For a lot of people this has been, as my dad puts it, the great Lost Summer. For myself, as another friend, Christopher Wilson, puts it, it’s also been the Endless Summer—a bit more ambivalent, and with a bit less gleam. Regardless, this is what I’ve been doing.

Click to expand and view slideshow.

There are quite a few stages to this homebound time. They’re vocalized by myself, or by my wife, or by my kids. Here are a few I plucked from foggy memories. (Everything’s a bit foggy these days.)

I’m bored with staying-in-place.

I don’t want to get out of bed. There’s no reason! I’m hungry. And bored.

I need a beer.

I need another.

I really like my new schedule!

I hate this schedule.

I’m going on a walk.

There are of course the more extreme stages, which are, thankfully, mostly non-verbal.

I’m hiding in the bathroom for a while.

And of course

I just ate an entire bag of those Clancy’s Jalapeño-flavored kettle chips in one sitting.

Our story begins (and it’s a collective story, an experience we’re all having and sharing) in mid-March. For me, it began in a very upbeat, almost innocent way. I’m a photographer and a director, with an office in downtown Raleigh. There were a few photoshoots to finish up in the studio that week, and then I packed my gear, and brought it home to set up my home office—a bevy of hard drives surrounding a laptop and a large monitor occupying the space of about half of the dining room table. All set up, I immediately began to organize. To schedule. To conquer my isolated existence. And I got so much done!
◇ ◇ ◇
# [Stated task]
In the piece about the homebound summer, what does the author's dad call it?

# [Information shown]
◇ ◇ ◇
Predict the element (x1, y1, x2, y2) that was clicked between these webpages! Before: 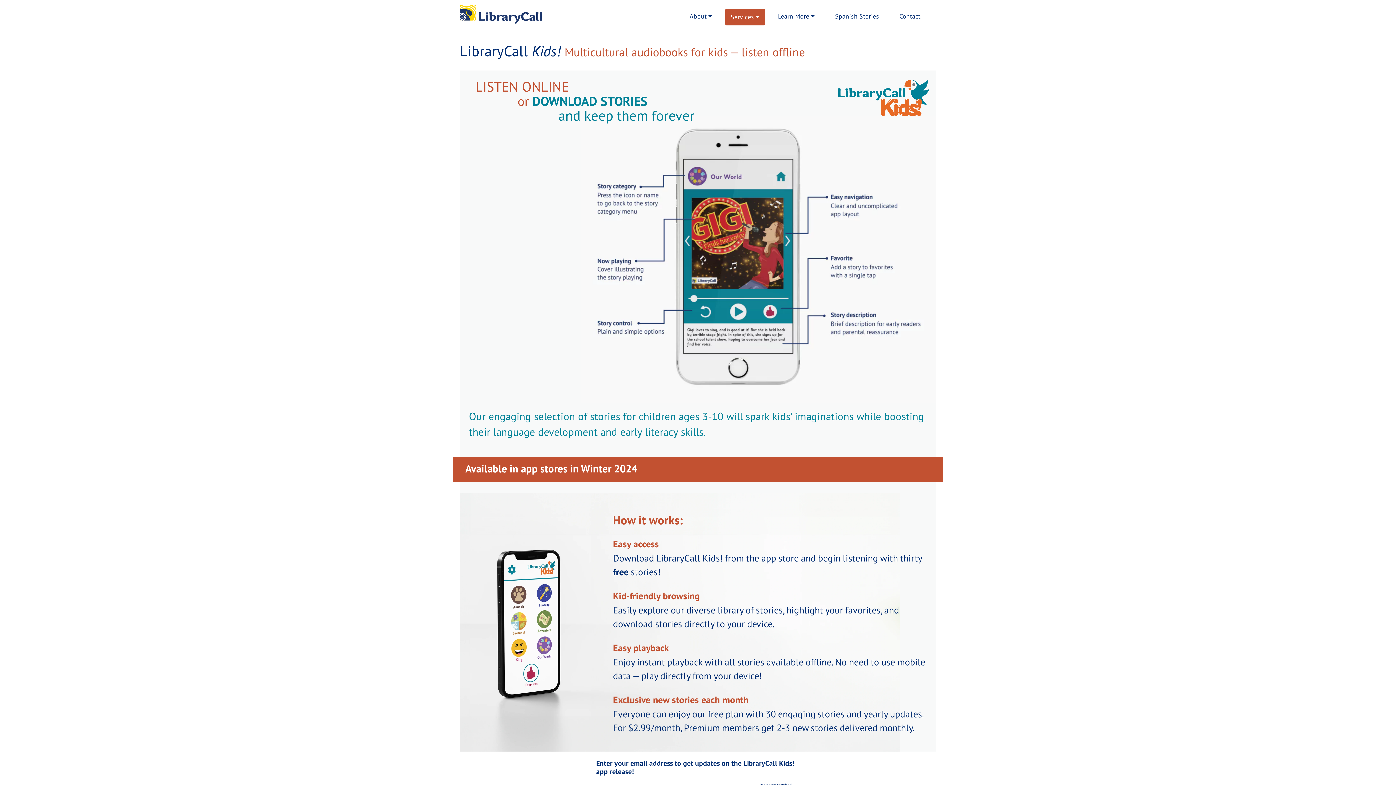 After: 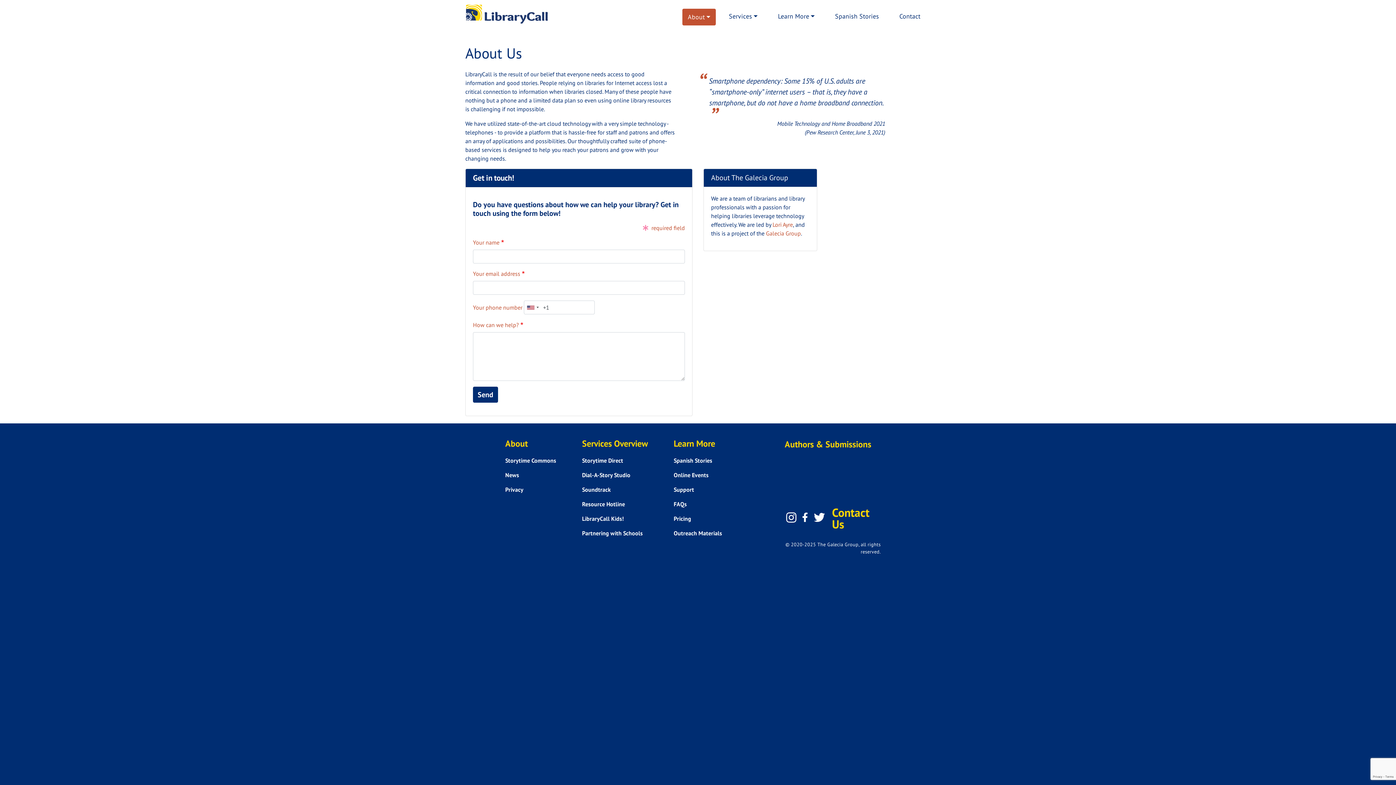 Action: bbox: (682, 8, 719, 24) label: AboutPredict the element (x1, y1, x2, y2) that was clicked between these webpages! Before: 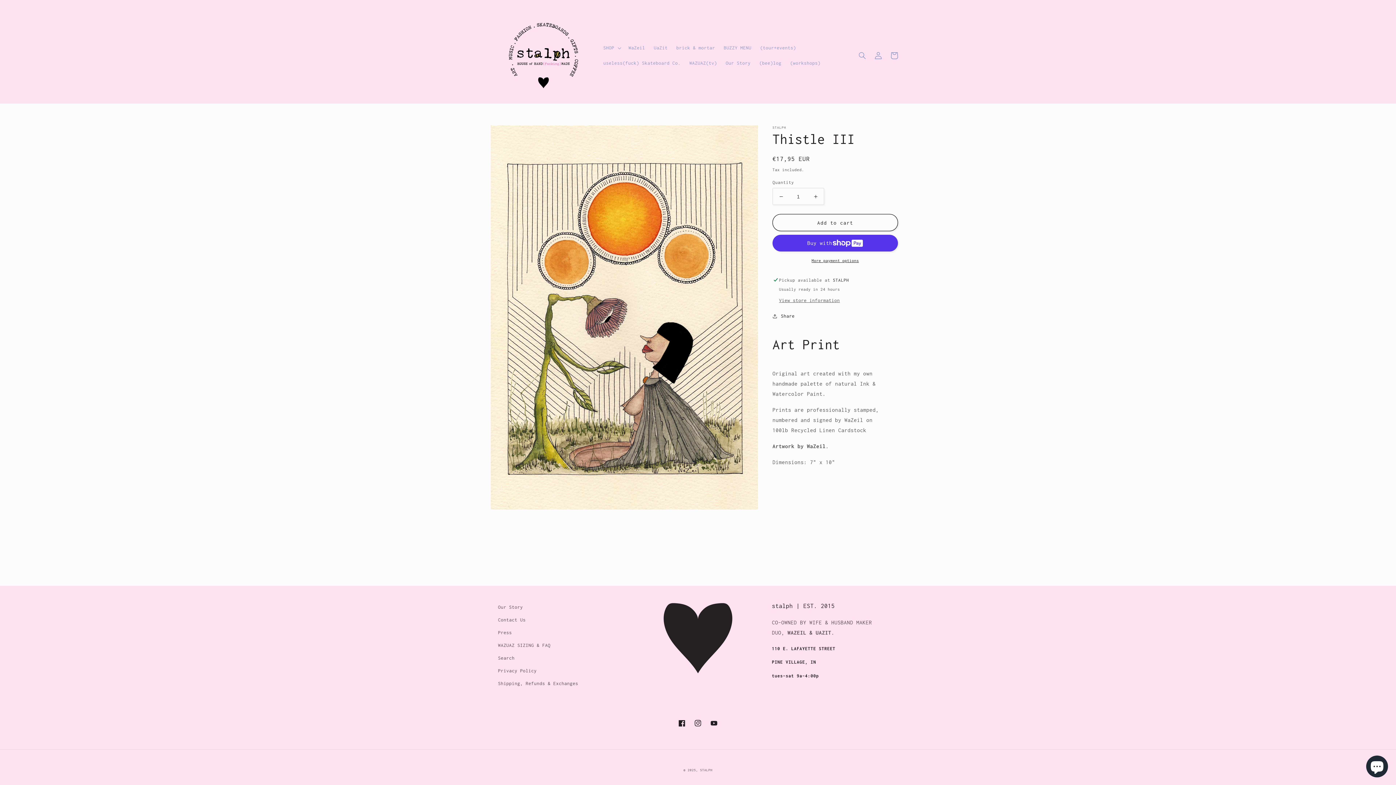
◇ ◇ ◇
# [Task answer]
The great Lost Summer.